[Task input]:
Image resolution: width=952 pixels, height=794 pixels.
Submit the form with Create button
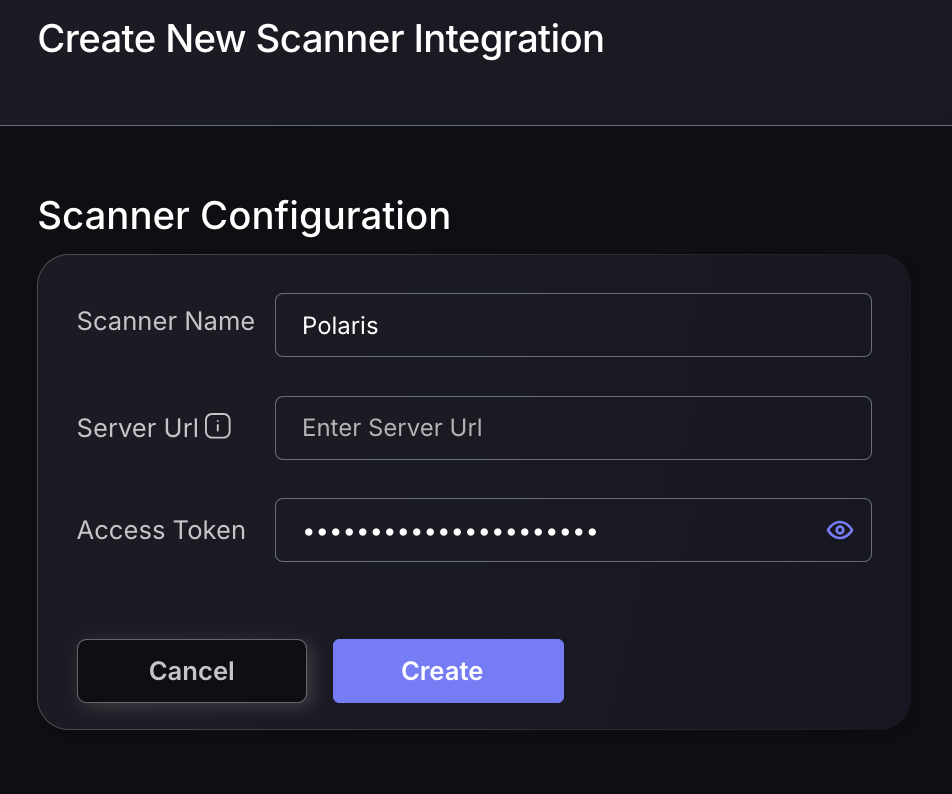(448, 671)
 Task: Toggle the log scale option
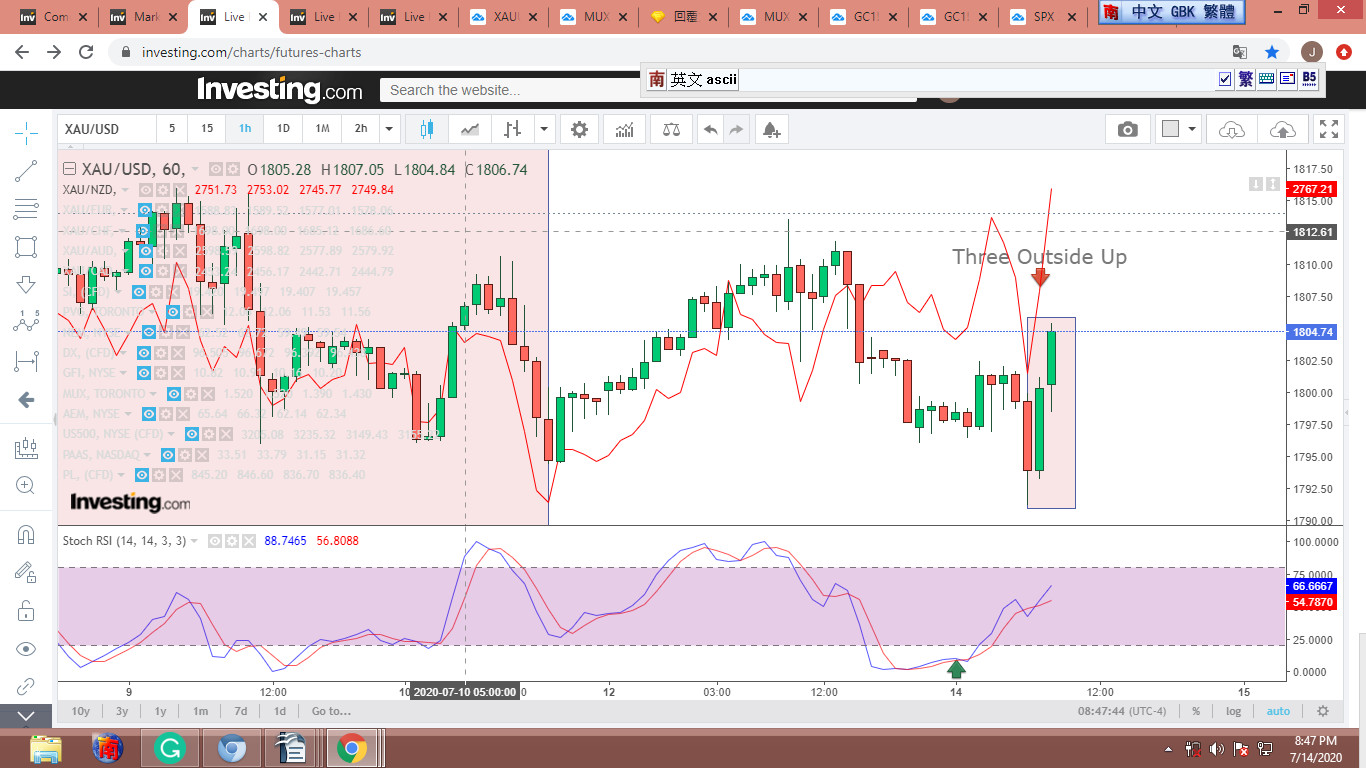coord(1233,711)
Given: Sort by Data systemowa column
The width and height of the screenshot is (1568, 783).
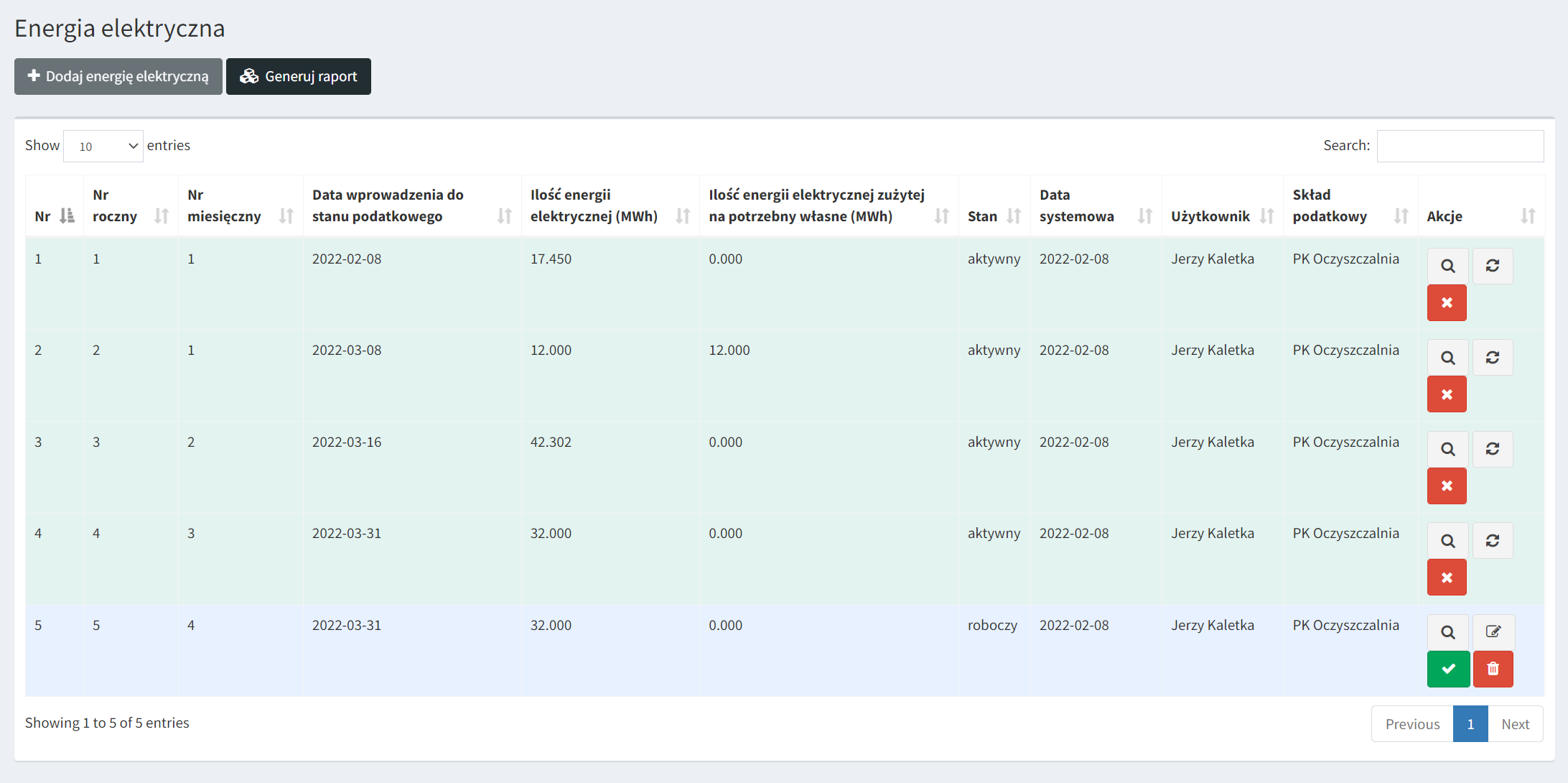Looking at the screenshot, I should 1095,206.
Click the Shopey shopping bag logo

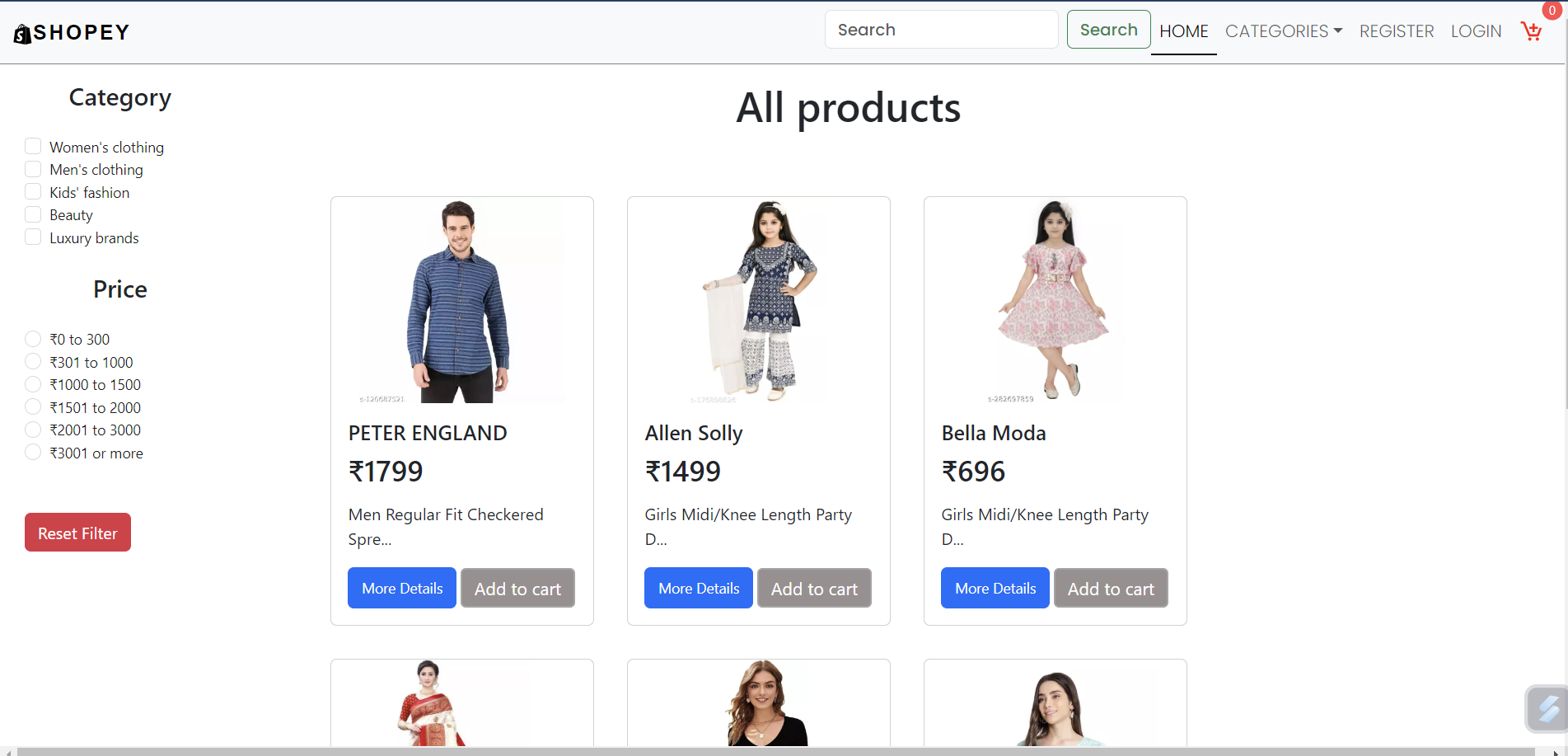click(x=22, y=34)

[Your goal]:
Reproduce the text of all the items above with the pictures left out, replacing "log scale" with "logarithmic scale" and changing nothing else.

[Answer to the task]:
Image resolution: width=952 pixels, height=794 pixels.
Submit the form with Create button
(448, 671)
 Task: Toggle the logarithmic scale option
coord(1233,711)
Given: Sort by Data systemowa column
The width and height of the screenshot is (1568, 783).
Looking at the screenshot, I should 1095,206.
Click the Shopey shopping bag logo

click(x=22, y=34)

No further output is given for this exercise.